The vintage view below, taken in 1907, shows construction of the north wing of the Metropolitan Museum across the street from the Marymount houses. Omigod. Could Ben Williams really not have known this was going to happen? 1026 Fifth appears sandwiched between a pair of white marble mansions, the northerly being Williams' 1027 Fifth, the southerly Ogden Codman's house for Gen. Lloyd Bryce at 1025 Fifth. The museum expansion may have delayed the sale of 1026 Fifth but, as we all know in real estate, everything gets sold eventually.

In 1906, three years after its completion, 1026 was sold at last to Mr. & Mrs. William M. Kingsland, an elderly couple (he was 86; she was 78) fleeing their home of 50 years on lower Fifth Avenue. Grand houses and grand people had once surrounded them on Fifth and 17th Street, at least until the late 1880s. In the next horrible decade, their dignified neighborhood of solemn brownstones was invaded by towering lofts, snarled commercial traffic and shouting crowds. Poor Mr. Kingsland died before the move, rather like one of those ancient houseplants that will not survive repotting. His widow Mary carried on in tranquil upper Fifth (if you discount the construction across the street) for 13 more years.

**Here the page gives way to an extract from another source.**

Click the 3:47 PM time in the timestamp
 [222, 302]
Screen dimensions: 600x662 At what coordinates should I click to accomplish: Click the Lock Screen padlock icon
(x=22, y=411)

Of course I recognized the name Kingsland, a family whose roots in New York and close-in New Jersey go back to the beginning of the 18th century. The most prominent - and probably the richest - was Ambrose C. Kingsland (1804-1878), sperm oil king and mayor of New York from 1851 to 1853, seen in the image below. Kingsland was the city's first elected official to urge creation of a great uptown park, a cause that culminated in Central Park. I thought at first he might be William M. Kingsland's father, although a quick comparison of pertinent dates put that notion in the toilet. Hizzoner turns out instead to have been our Mr. Kingsland's uncle.

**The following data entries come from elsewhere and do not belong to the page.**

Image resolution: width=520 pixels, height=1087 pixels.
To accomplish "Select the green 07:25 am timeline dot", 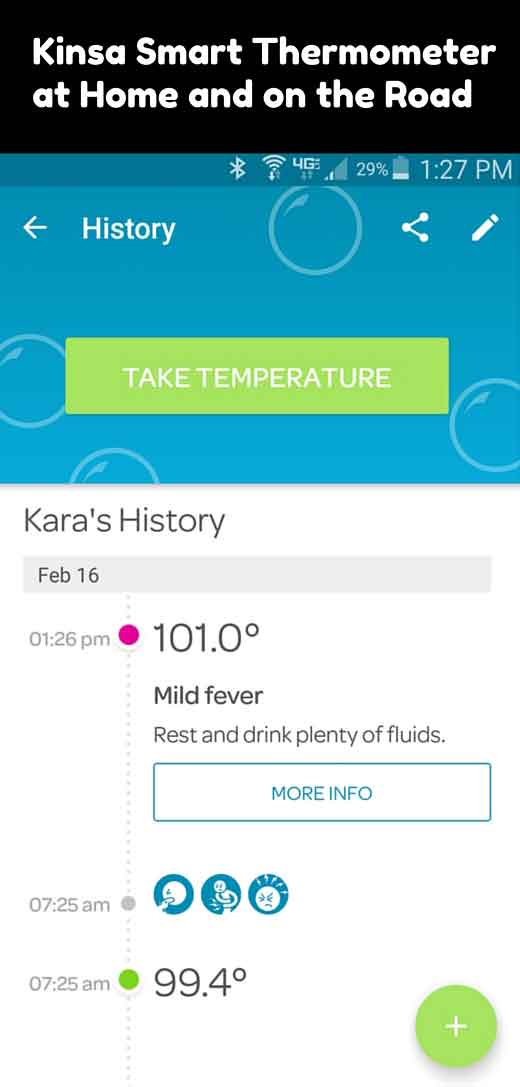I will pyautogui.click(x=129, y=980).
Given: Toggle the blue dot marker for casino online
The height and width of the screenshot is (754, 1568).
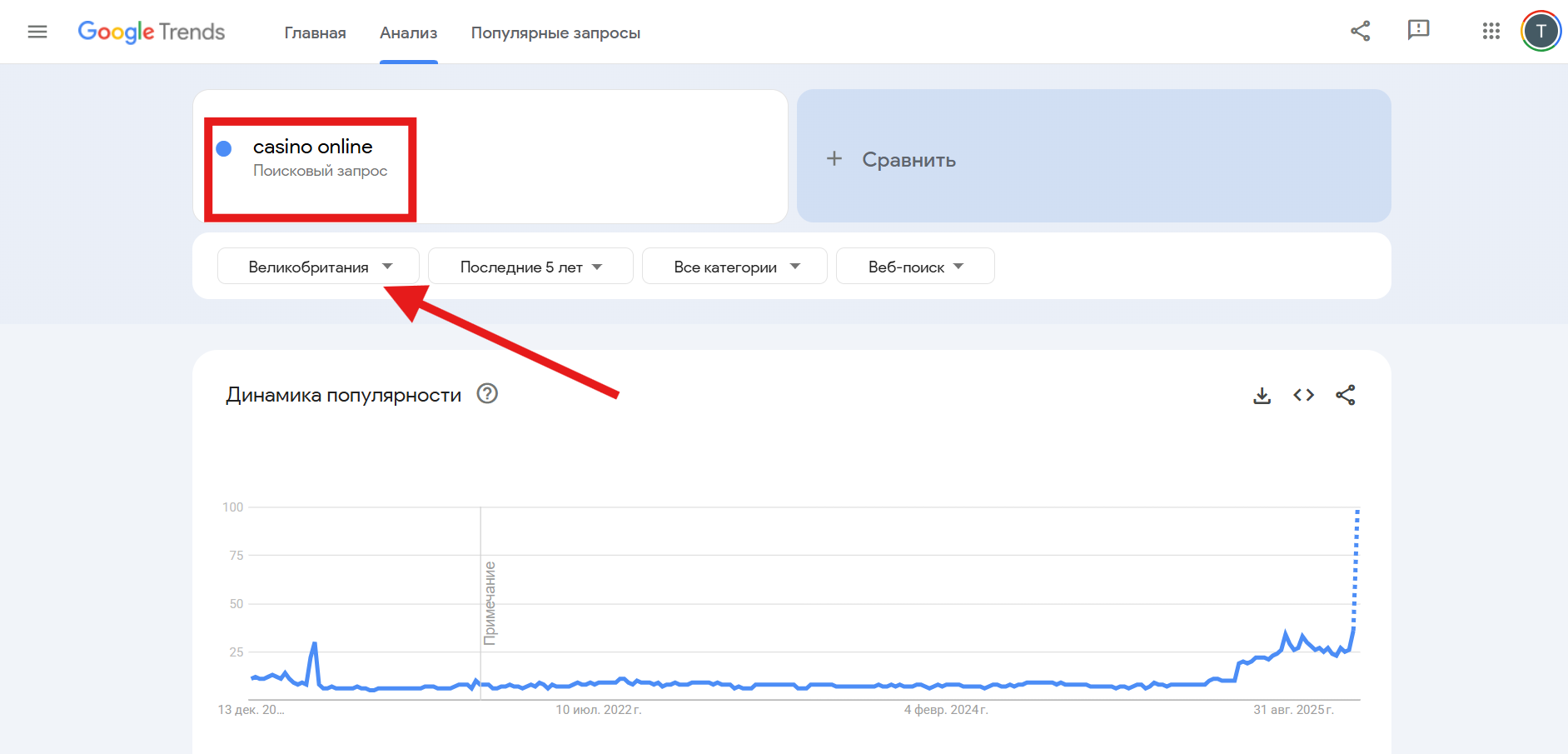Looking at the screenshot, I should (223, 147).
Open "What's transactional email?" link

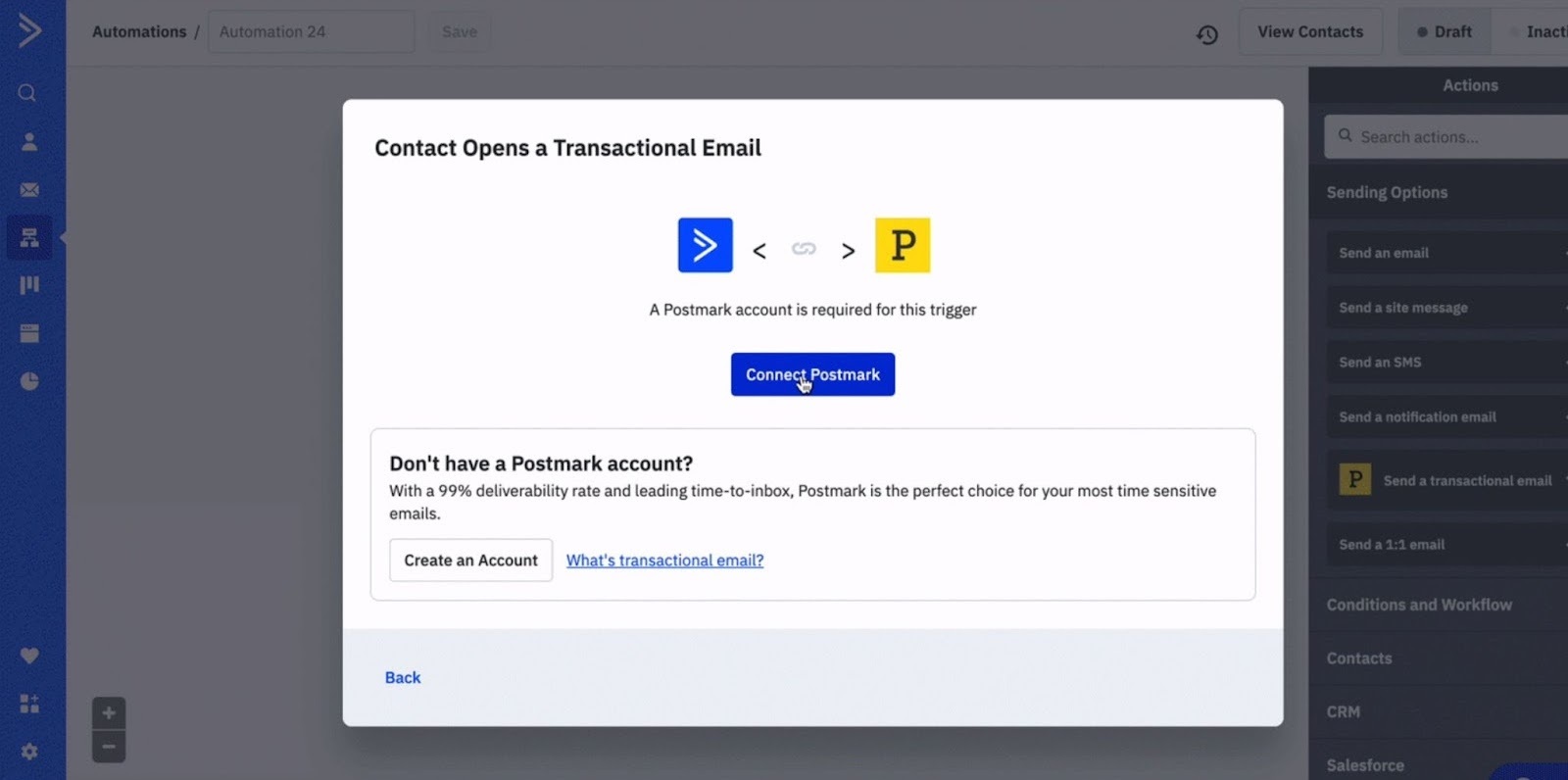click(x=664, y=561)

William M. Kingsland was a name I recognized as well. Twenty-five years ago, while researching my book on the Vanderbilts ('The Vanderbilts and the Gilded Age; Architectural Aspirations 1879-1901') I met a man with the same name. Will Kingsland and I spent a very enjoyable afternoon in the main lounge of the University Club deciphering the elegant scrawls of what Will called "the people we know and love" which appeared in a guest book from the William K. Vanderbilt estate at Oakdale, Long Island. The modern day Will lived in a vast inherited coop on Fifth Avenue, so he told me, and kept a private art collection in a diminutive coop on East 72nd Street. He was short, had an underbite, a none too clean looking mustache, greasy hair, shabby clothes, thick glasses and was sprinkled with dandruff like a sugar doughnut. It was the brilliance of this man that in spite of the above he projected an air of utter aristocratic confidence. Imagine my surprise, and that of very many other people, when, upon his sudden death in 2006 at the age of 62, he turned out not to have been living in the great coop, but rather in the little apartment with the art collection. That art collection also turned out not to be his, but to have been stolen. Indeed, Will had stolen his own persona. Born Melvyn Kohn to working people in the Bronx, he had legally changed his name at the age of 17 to William Milliken Vanderbilt Kingsland, probably on the assumption that no one would bother to check. But, I digress. The house in the image below is Bel Air, the Lenox, Massachusetts summer place where Mary Kingsland, 91-year old widow of the real William M., breathed her last in 1919. She left $75,000 to her companion; $25,000 to the butler; her chauffeur got to keep the limousine she had apparently just bought; and everything else went to schools and charities. Estimates on the value of her estate kept climbing, from $7 million, to $9 million, to over $10 million. She was a veritable Michael Jackson, growing richer the longer she was dead. The cause was interesting; a penchant of the deceased to open bank accounts in fictitious names, accounts that just kept popping up.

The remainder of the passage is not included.